Las Vegas Sun

March 29, 2024

Editorial: Can FEMA weather storm?

Investigators this week announced that money intended for hurricane victims did not always go to victims, and the disaster assistance cash was not always used for necessities. Congressional investigators provided some outrageous examples of how as much as $1.4 billion was misspent: football tickets, adult erotica items, champagne and even the services of a Houston divorce lawyer.

Government Accountability Office investigators who posed covertly as victims said it was not hard to obtain FEMA money with a fake address.

The GAO uncovered ruses that included people who had used prisoners' names to obtain money, and one man who used 13 Social Security numbers to score $139,000 sent to him by FEMA - to the same address.
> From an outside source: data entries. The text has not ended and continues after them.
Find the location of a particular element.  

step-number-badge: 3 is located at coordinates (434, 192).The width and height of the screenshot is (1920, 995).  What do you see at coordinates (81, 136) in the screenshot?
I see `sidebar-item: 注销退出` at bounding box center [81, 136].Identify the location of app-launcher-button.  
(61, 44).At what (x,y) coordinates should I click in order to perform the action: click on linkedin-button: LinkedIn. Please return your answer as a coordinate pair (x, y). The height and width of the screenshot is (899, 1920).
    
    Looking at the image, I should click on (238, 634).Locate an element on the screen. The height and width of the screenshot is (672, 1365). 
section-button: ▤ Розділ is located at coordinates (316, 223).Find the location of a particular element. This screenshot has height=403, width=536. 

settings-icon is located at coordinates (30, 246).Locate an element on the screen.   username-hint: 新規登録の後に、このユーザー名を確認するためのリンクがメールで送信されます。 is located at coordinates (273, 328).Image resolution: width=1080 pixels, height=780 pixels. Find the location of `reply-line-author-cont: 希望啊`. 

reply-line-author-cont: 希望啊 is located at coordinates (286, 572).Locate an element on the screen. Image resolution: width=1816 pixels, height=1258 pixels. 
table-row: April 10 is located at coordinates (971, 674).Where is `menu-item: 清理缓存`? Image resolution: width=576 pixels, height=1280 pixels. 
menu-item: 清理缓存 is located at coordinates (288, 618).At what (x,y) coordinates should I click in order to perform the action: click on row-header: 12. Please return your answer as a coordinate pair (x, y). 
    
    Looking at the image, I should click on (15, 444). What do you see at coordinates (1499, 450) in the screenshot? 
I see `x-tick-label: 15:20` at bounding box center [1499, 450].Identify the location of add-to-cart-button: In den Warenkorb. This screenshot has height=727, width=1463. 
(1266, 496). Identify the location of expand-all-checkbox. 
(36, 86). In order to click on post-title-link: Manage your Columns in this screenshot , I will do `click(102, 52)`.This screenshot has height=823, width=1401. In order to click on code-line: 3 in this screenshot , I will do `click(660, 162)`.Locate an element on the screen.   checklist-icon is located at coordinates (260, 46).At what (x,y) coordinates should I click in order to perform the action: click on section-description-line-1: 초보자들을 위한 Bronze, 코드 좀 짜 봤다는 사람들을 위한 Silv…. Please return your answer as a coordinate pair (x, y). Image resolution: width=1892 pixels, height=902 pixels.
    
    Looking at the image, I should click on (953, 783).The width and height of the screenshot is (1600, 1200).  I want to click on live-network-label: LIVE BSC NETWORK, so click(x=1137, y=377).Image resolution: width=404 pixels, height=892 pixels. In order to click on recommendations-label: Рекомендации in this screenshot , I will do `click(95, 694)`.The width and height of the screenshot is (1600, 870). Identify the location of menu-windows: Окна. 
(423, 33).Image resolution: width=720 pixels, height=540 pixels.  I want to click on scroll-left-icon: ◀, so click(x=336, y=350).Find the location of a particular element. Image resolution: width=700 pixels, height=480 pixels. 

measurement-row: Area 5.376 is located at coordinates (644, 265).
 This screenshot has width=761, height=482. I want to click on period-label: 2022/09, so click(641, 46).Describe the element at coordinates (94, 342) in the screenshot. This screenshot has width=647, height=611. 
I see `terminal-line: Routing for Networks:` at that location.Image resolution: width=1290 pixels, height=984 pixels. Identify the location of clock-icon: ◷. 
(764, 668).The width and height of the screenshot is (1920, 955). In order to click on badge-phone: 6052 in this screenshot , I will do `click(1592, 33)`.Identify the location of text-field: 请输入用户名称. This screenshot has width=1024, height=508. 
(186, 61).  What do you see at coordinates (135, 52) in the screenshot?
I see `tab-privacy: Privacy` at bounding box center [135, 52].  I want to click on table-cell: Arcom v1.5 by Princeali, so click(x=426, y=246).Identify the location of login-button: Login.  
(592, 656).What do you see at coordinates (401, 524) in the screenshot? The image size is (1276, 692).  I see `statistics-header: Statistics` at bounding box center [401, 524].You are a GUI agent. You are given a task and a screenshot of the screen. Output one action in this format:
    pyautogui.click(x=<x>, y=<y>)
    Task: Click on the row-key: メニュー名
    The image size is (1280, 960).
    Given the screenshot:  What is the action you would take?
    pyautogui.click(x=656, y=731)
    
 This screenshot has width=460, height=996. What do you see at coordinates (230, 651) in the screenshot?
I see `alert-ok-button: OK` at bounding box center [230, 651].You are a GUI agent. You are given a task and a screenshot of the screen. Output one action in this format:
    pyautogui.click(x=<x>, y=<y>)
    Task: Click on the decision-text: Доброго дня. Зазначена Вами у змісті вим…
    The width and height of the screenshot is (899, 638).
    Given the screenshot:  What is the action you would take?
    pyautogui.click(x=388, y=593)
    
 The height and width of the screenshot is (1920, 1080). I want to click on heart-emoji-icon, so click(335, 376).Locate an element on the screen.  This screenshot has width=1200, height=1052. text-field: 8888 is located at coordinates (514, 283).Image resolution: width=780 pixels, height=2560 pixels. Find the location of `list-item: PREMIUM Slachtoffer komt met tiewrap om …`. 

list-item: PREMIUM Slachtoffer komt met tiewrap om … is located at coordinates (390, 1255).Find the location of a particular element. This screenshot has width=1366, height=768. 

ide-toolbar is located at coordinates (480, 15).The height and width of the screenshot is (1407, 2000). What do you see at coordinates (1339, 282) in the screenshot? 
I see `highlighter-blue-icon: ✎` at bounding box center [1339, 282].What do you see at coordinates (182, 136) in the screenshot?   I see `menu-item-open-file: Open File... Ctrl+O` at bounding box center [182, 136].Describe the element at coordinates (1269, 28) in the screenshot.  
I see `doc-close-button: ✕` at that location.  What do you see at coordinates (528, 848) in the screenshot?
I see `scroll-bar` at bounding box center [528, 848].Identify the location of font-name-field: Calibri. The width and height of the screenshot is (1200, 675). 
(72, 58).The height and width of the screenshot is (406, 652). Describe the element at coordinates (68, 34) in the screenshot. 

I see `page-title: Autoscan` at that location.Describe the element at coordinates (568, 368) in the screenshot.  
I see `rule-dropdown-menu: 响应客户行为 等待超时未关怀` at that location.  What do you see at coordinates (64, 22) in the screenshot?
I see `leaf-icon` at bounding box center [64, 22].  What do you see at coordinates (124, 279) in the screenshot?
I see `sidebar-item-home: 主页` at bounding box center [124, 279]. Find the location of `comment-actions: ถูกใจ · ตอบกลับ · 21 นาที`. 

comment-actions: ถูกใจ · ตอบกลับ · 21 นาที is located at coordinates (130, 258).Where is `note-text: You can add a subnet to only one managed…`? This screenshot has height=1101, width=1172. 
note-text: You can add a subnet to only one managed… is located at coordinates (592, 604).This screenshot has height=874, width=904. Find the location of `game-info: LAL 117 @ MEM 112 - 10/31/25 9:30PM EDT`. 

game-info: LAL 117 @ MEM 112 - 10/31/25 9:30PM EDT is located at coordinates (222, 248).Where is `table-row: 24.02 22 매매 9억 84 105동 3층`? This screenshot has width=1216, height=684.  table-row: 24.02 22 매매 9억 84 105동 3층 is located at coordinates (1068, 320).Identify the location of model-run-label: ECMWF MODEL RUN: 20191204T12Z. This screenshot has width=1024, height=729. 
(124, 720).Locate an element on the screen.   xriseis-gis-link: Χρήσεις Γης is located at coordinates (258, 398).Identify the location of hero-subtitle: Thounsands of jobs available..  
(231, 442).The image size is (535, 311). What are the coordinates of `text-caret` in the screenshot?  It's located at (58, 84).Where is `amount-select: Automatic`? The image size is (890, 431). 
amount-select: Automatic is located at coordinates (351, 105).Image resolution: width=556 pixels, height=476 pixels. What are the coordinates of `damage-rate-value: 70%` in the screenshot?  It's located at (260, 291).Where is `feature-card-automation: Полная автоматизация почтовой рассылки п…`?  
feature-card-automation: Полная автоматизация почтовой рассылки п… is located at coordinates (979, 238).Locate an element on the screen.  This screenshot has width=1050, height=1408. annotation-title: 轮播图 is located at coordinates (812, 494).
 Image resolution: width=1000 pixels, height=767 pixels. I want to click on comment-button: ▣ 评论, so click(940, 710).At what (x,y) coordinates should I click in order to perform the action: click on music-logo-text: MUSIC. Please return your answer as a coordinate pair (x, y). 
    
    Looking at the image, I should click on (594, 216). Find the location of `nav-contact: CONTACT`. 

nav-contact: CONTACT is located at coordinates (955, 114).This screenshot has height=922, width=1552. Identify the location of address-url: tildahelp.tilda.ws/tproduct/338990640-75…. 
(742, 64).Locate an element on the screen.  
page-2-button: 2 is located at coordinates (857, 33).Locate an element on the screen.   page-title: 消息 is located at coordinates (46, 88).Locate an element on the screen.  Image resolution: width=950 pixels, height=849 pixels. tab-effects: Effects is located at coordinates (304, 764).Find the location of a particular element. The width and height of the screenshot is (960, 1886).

But perhaps the most outrageous revelation was the bottom line: As much as 16 percent of the billions of dollars that FEMA doled out to individual victims was unnecessary, according to the GAO.

FEMA officials say they are taking steps to correct the problem, a familiar refrain.

Agency officials have identified more than 1,500 examples of possible fraud, but just $16.8 million in misspent money. The GAO says it is between $600 million and $1.4 billion.

That discrepancy seems emblematic of a core problem at FEMA: The people in charge do not know just how big their problems are and seem incapable of fixing them.

FEMA itself has weathered a torrent of deserved criticism since Hurricane Katrina.

The agency will continue to find itself battling the storm until its managers can right the ship and again establish FEMA as the government's swift and efficient first responder in major disasters, as it was during the Clinton administration.

We are fearful that current management is not prepared for the hurricane season that is just days old.